Die Schutzbefohlenen

„Wir sind gekommen, doch wir sind gar nicht da“, sagt der Chor in Elfriede Jelineks "Die Schutzbefohlenen". Obwohl sie in jüngster Zeit überall präsent sind, die Bilder von Flüchtlingsmengen, die sich auf Booten drängen und unter Lebensgefahr die Festung Europa zu erobern suchen, oder von aufbegehrenden Asylbewerbern in deutschen Städten, die auf öffentlichen Plätzen in den Hungerstreik treten, um auf ihre problematische Behandlung aufmerksam zu machen; Stimmen haben diese Menschen selten.

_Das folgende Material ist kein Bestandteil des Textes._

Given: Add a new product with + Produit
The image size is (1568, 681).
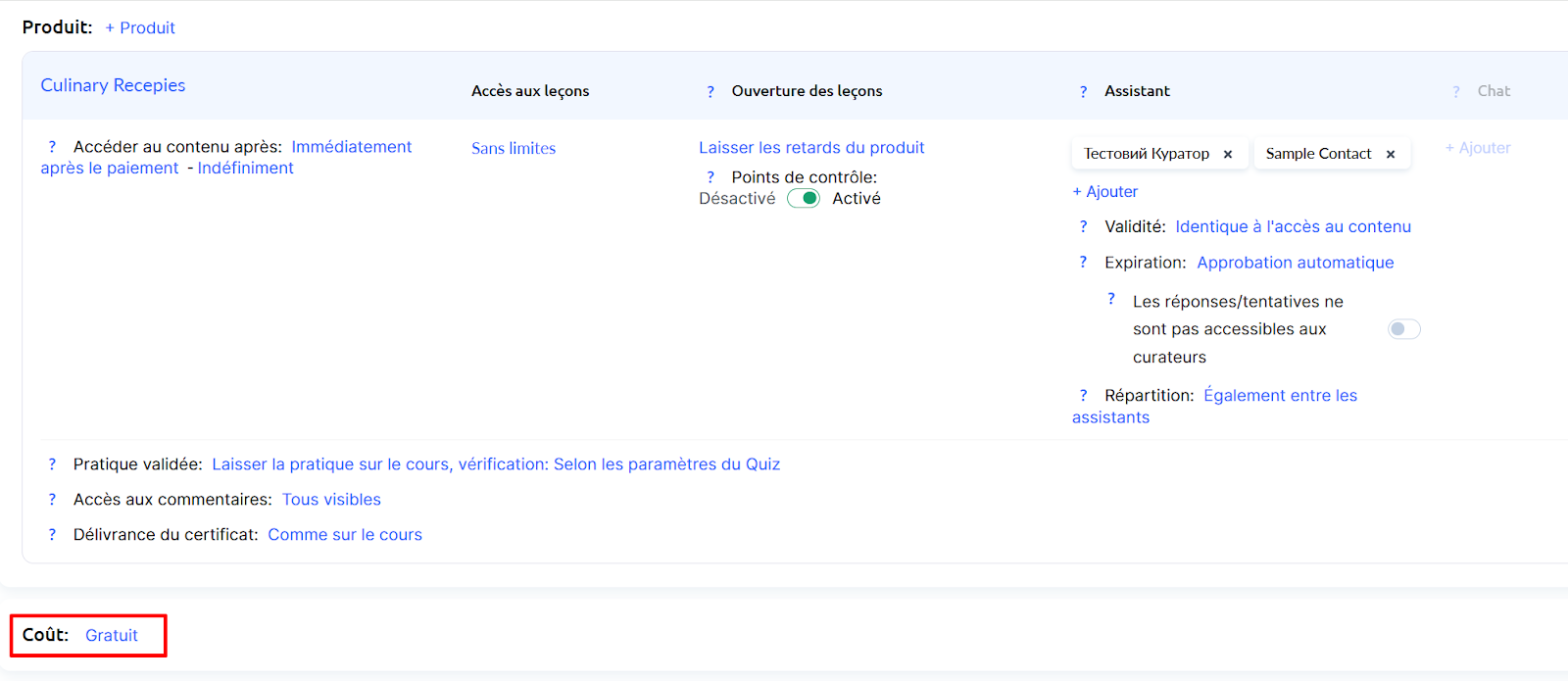Looking at the screenshot, I should coord(140,28).
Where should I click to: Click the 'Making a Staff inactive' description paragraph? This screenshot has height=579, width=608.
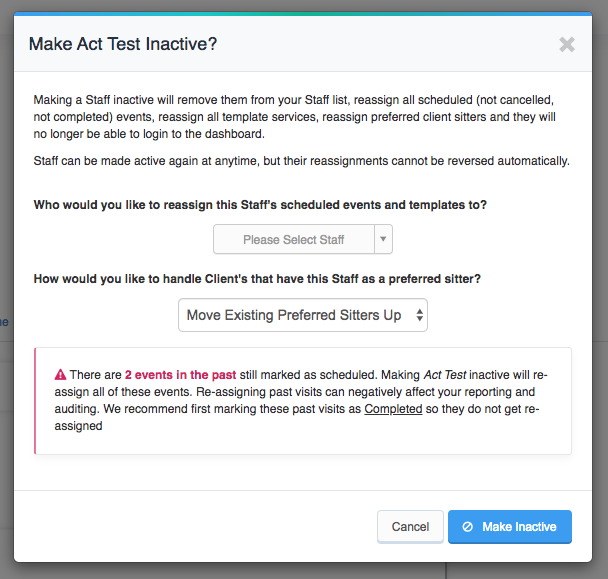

Anders in Jelineks Text: Hier meldet sich ein Chor aus Flüchtlingen und Asylsuchenden in einer lautstarken Litanei zu Wort und wird doch ungehört bleiben von den Angerufenen. Geschrieben als Reaktion auf jüngste Asylproteste in Wien, wo eine Gruppe von Flüchtlingen die Votivkirche besetzte, und später durch Zusatztexte zur Flüchtlingssituation auf Lampedusa erweitert, überführt Elfriede Jelinek in "Die Schutzbefohlenen" das Tagespolitische ins uralte Menschheitsdrama von Flucht und Abweisung: Die puzzleartig aufscheinenden aktuellen Ereignisse verweben sich mit anderen Texten und Diskursen, unter anderem mit "Die Schutzflehenden" des Aischylos. Aus den Schutzflehenden in der ältesten bekannten griechischen Tragödie werden aber vor dem Hintergrund von aufgeklärter westlicher Welt und vermeintlich allgemein gültigen humanistischen Werten die Schutzbefohlenen: also diejenigen, denen man verpflichtet ist, Schutz zu geben. Und es wird die Verweigerung dieses Schutzes nicht weniger als zum Verrat am Menschenrechtsgedanken selbst. Es ist nicht zuletzt die Entlarvung solchen Verrats, um den es im einmal devoten, einmal spöttischen und auch wieder sehr resignierten Chor der Schutzbefohlenen geht, in den sich auch andere Perspektiven mengen. In die Stimmen der Schutzsuchenden nisten sich die der Gegner und die von Ausnahmeerscheinungen, denen aus politischer Gefälligkeit, wegen „besonderer Verdienste“ oder einfach nur wegen ihrer Prominenz Sonderbehandlung zuteilwird.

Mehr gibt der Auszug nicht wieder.